> **Source extract**
|---|

# Back from vacation!



## Ireth (Aug 29, 2012)

Earlier than I'd anticipated, too. ^^ For a little while at least, until I go back to college. A brief overview of the highlights of my trip, for those interested:

-not much to say about the drive through Manitoba and Sask-flat-chewan. Camped in a few Wal-Mart parking lots in lieu of actual campsites.
-Lloydminster, AB: had a fun meeting with Rich, a friend of my mom's. He's a pretty fun guy, and not bad looking either. XDDD
-Edmonton, AB: the Edmonton Mall. Full stop. We went on the Mindbender at GalaxyWorld, browsed a bunch of the stores and had really good frozen yogurt from Yogen Fruz, and I bought a Florence + the Machine CD. ^^
-Jasper, AB: We got into the Rockies, which I have henceforth nicknamed the Ered Luin because they looked bluish from a distance. Almost got struck by lightning (no, really -- it hit the pavement not 15 feet from where my family and I were standing!), saw a couple of double rainbows, and got some more shopping in.

|---|

[Records locating words and elements]
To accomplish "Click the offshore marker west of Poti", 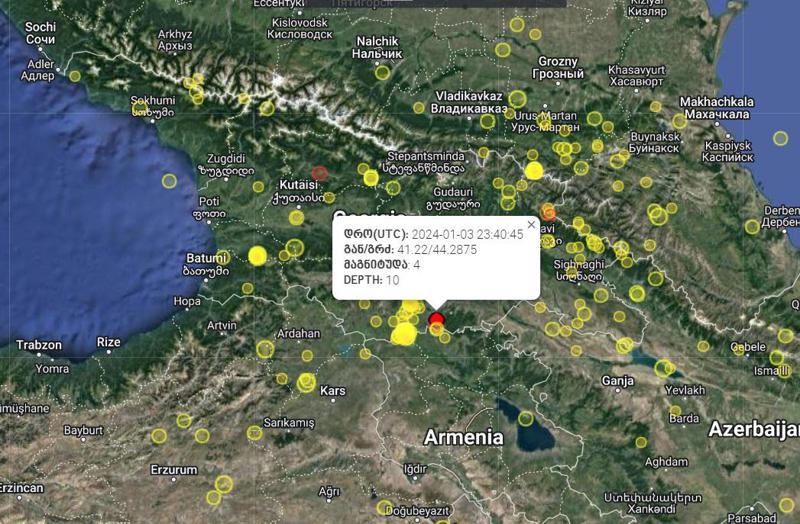I will [x=169, y=180].
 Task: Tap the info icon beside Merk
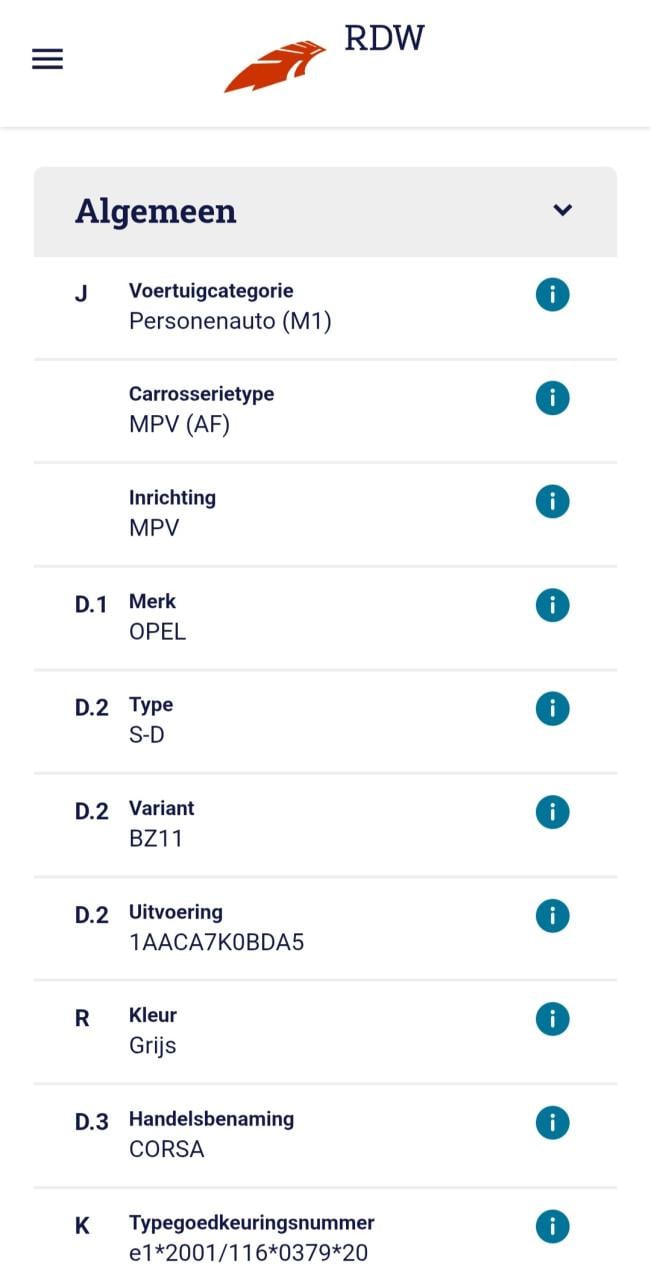click(552, 605)
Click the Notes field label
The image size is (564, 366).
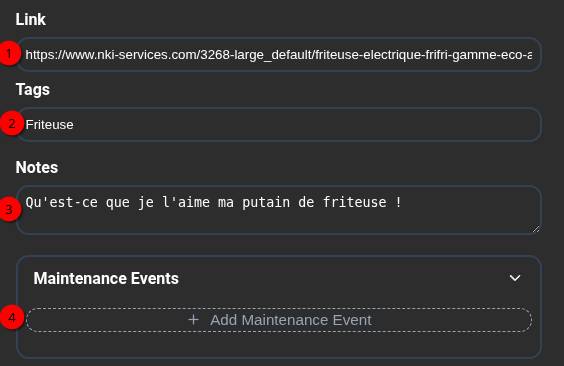point(37,167)
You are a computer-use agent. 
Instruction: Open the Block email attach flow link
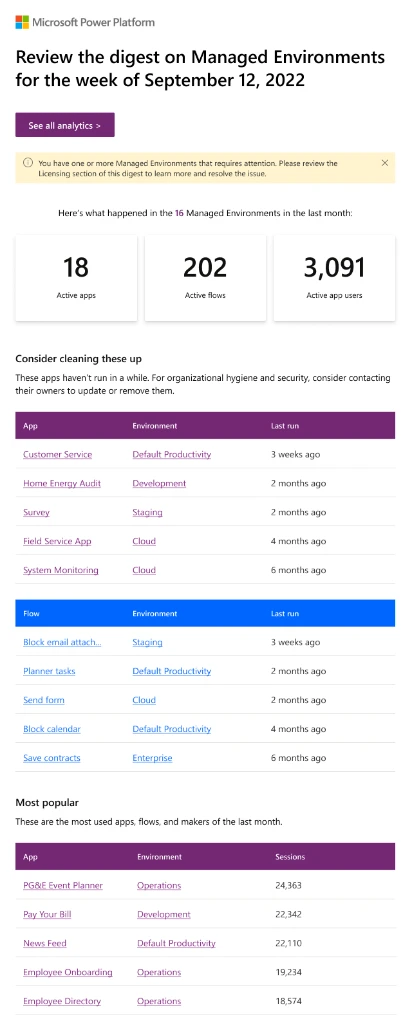[62, 643]
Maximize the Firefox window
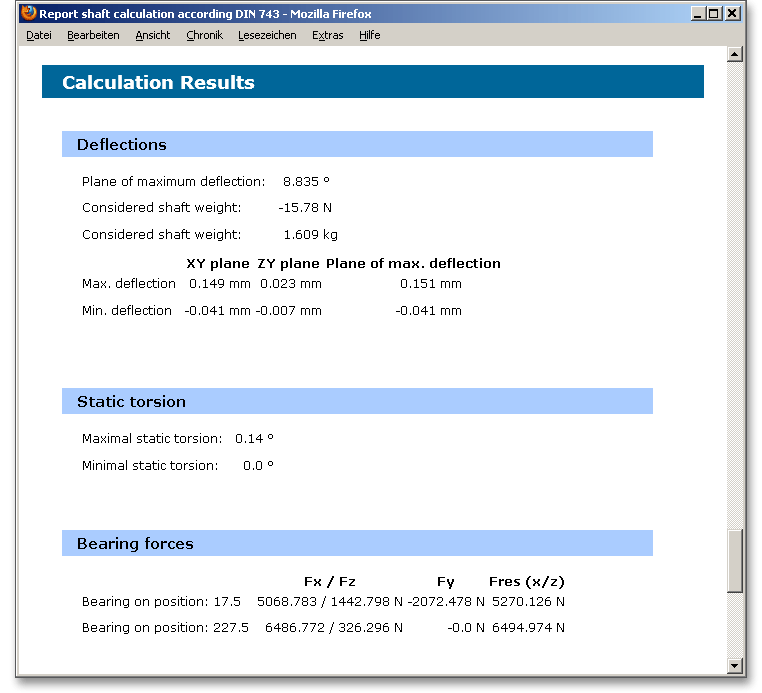762x693 pixels. click(x=714, y=14)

|---|

> **Directions**
1) Rewrite the paragraph of the vacation post that begins "-Jasper, AB: We got into the Rockies" as a short bulleted list, keeping its main facts.
2) Do these statements agree with the vacation post? Answer yes or no for each, quoting the deciding words.
(a) On the drive through Manitoba and Saskatchewan, the family camped in Wal-Mart parking lots instead of actual campsites.
(b) At the Edmonton Mall, a Florence + the Machine DVD was bought.
(c) Rich, met in Lloydminster, is a friend of the writer's father.
3) According to the vacation post, what ride did the family go on at GalaxyWorld?

> **Solved problems**
1)
- Reached the Rockies at Jasper, Alberta, and nicknamed them the Ered Luin because they looked bluish from a distance.
- Came close to being struck by lightning, which hit the pavement not 15 feet from where the family was standing.
- Saw a couple of double rainbows.
- Did some more shopping.

2)
(a) Yes: "Camped in a few Wal-Mart parking lots in lieu of actual campsites."
(b) No: "I bought a Florence + the Machine CD."
(c) No: "a friend of my mom's."

3) The Mindbender.